Authors: Nikki Logan

Tags: #Romance

Just like the conqueror he’d once spoken of.

He stopped at his door, turned her until the timber was at her
back, and pressed into her. Peered down on her. ‘Are you sure?’ he murmured.

She didn’t waste breath on words. Instead she pressed up onto
her toes and kissed him. Showed him how sure she was. Even though this was
totally out of character for her, even though she had to block thoughts of
anything more future than Sunday night from her mind.

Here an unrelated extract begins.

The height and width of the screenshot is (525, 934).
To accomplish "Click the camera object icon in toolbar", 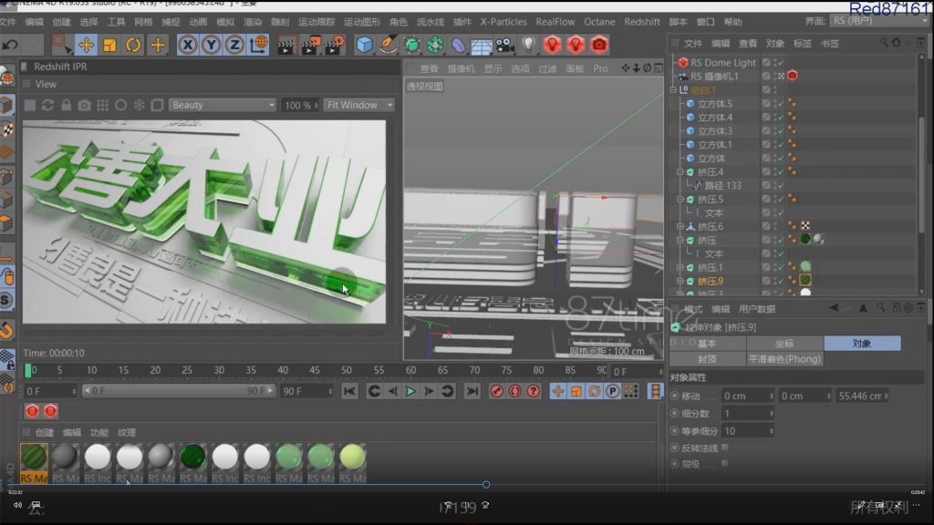I will pyautogui.click(x=504, y=45).
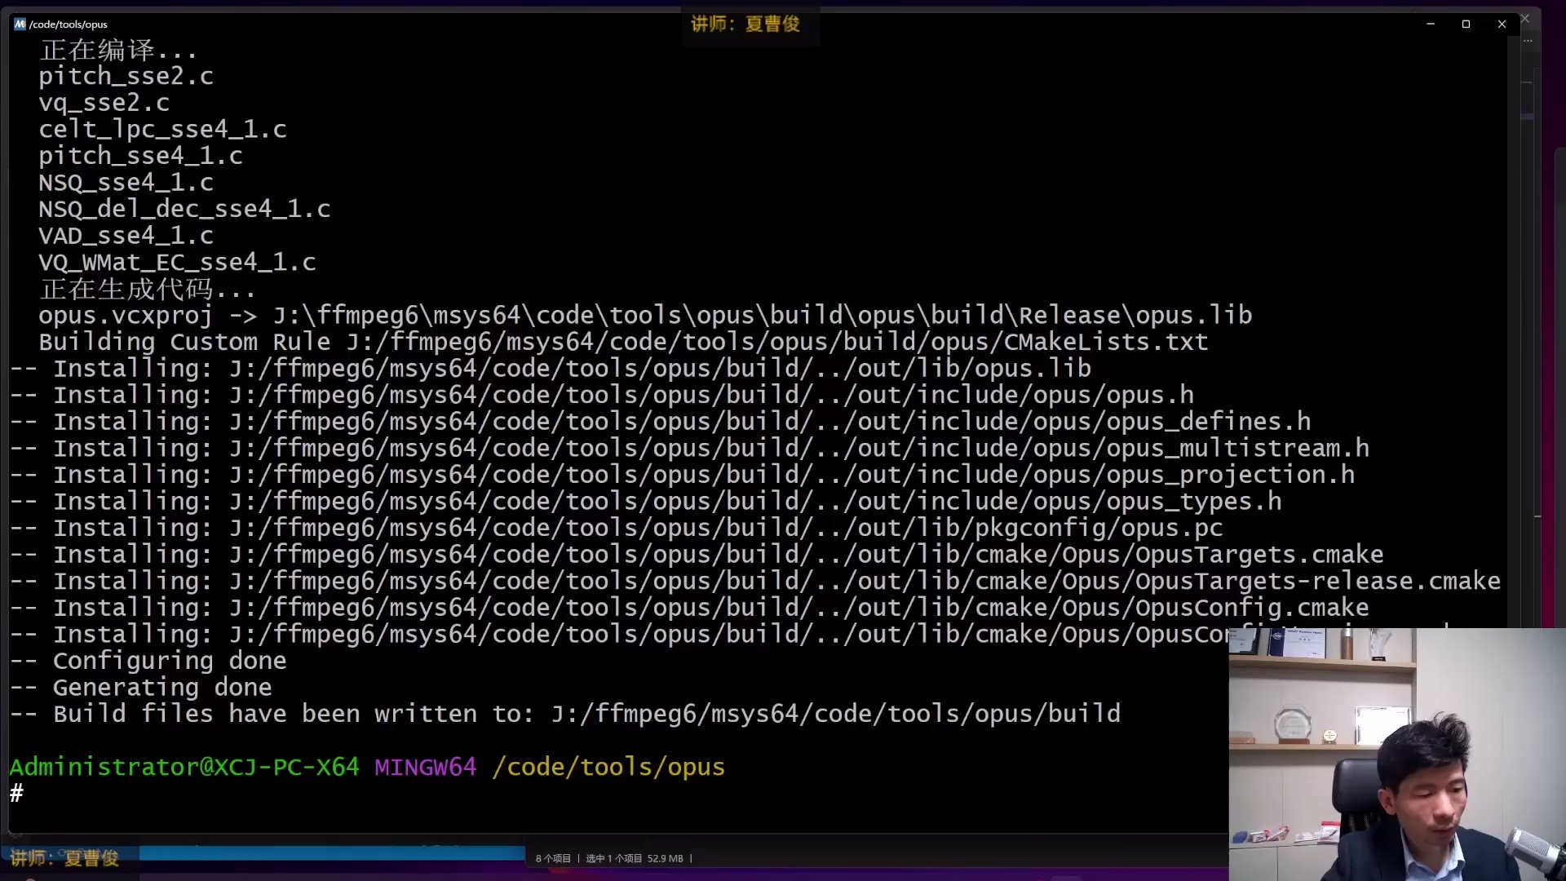
Task: Restore the terminal window size
Action: 1466,24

She was sure about the next two days.

This was
her
reinvention, and
Zander Rush was an integral part of the new Georgia Stone. She’d never felt more
certain about anything.

He hemmed her against the door with his body, his heat, and
brought his hands to her face so that he could seal her acquiescence in. His
tongue and his lips worked a magic just like this entire city as the cool of the
earth soaked into her back.

She shivered. From delight.

‘Hot bath,’ he murmured, misunderstanding, and she wondered how
long a big tub like the one he had inside would take to fill.

‘Or hot blankets,’ she whispered, but thought of the blanket of
his scorching body on hers would do just fine.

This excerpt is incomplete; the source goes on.